If you ever go to a computer history museum, you’ll be struck by how bland most modern computers look. Prior to 1980 computers had lights and switches, and sometimes dials and meters. Some had switchboard-like wiring panels and some even had oscilloscope-like displays. There’s something about a machine with all those switches and lights and displays that gets your hacker juices flowing. Have you ever wanted to get started in retrocomputing? Is it difficult? Do you need a lot of money? That depends on what your goals are.

There are at least three ways you can go about participating in retrocomputing: You can pony up the money to buy actual antique computers, you can build or buy old computers recreated with anywhere from zero to one hundred percent of period-authentic components, or you can experiment with emulators that run on a modern computer. As a hybrid of the second and third option there are also emulations in FPGAs.

You can see that the first option can be very expensive and you will probably have to develop a lot of repair and restoration skills. Watching [Mattis Lind] twiddle the bits on an actual PDP-8 in the clip above is great, but you’ll need to work up to it.

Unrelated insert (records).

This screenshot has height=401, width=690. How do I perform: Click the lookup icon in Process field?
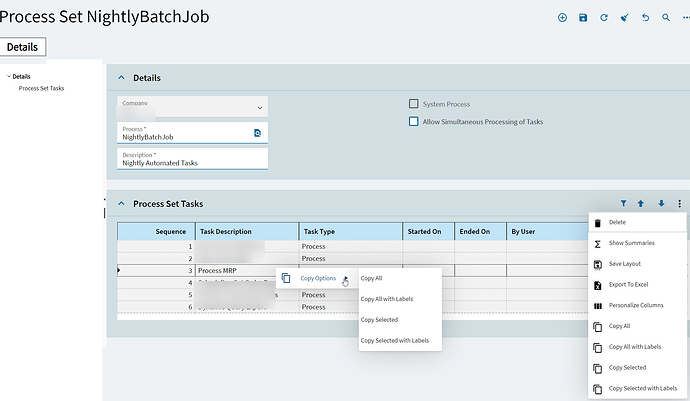click(257, 132)
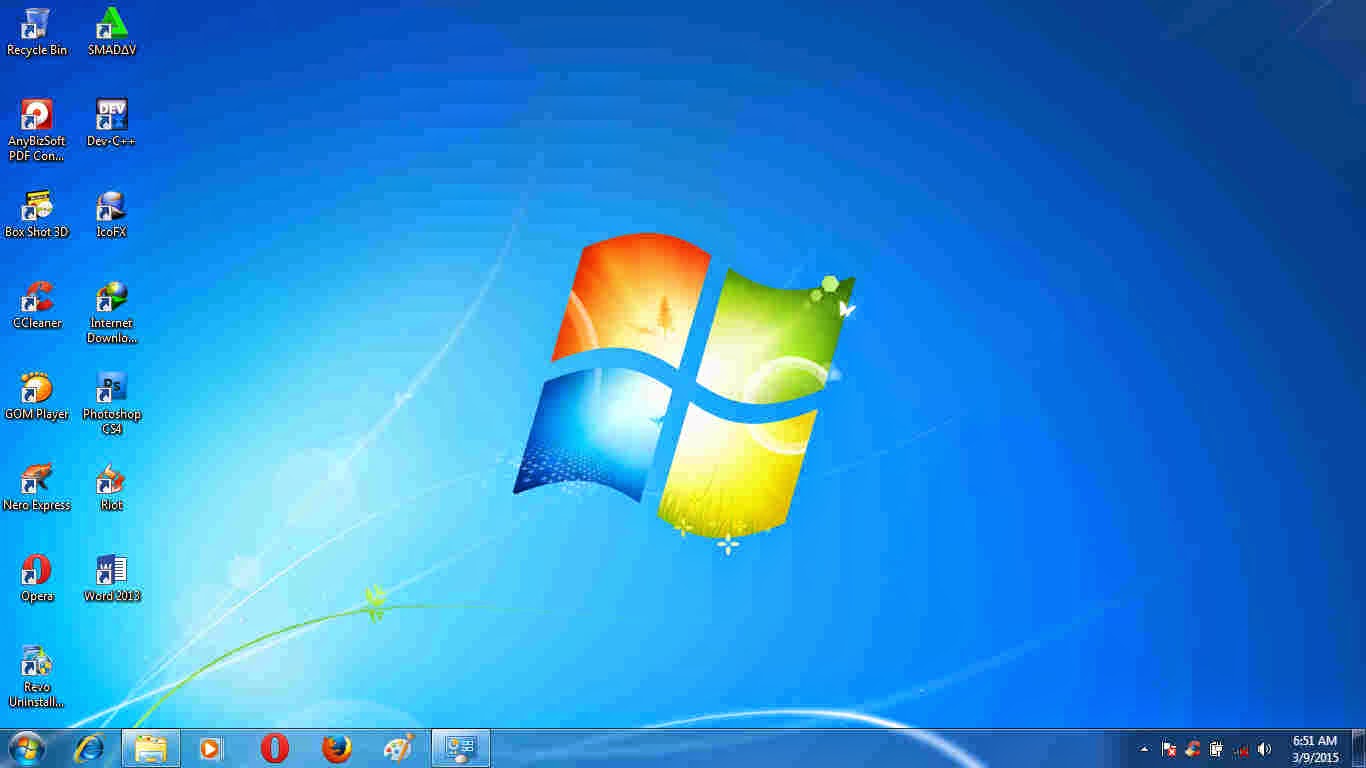1366x768 pixels.
Task: Open Revo Uninstaller
Action: pyautogui.click(x=37, y=660)
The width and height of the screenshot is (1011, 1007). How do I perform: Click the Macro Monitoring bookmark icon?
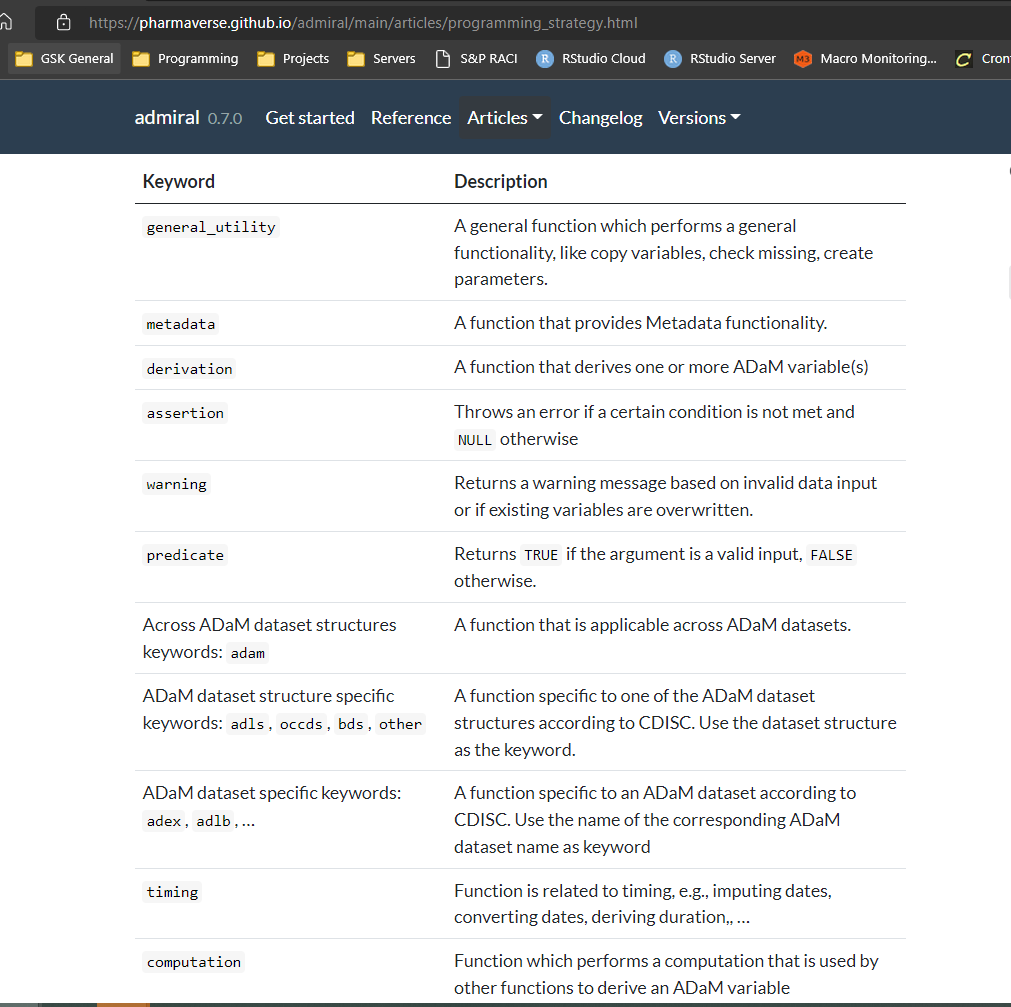(x=801, y=58)
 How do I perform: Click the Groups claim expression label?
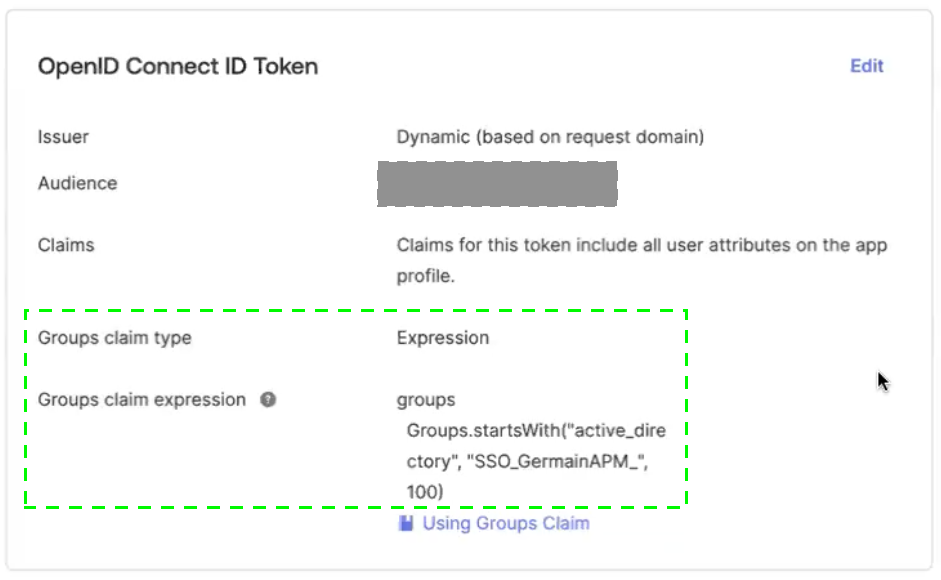coord(141,400)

The two techniques which get you going without the original hardware don’t have to break the bank or even cost anything presuming you already have a PC.

Although some sneer at emulation, for some machines it is almost the only way to go. You couldn’t buy the original EDSAC, for example. It is also a good way to get started without a lot of expense or risk. But regardless of how you do it, there’s one thing in common: you have to know how to operate the thing.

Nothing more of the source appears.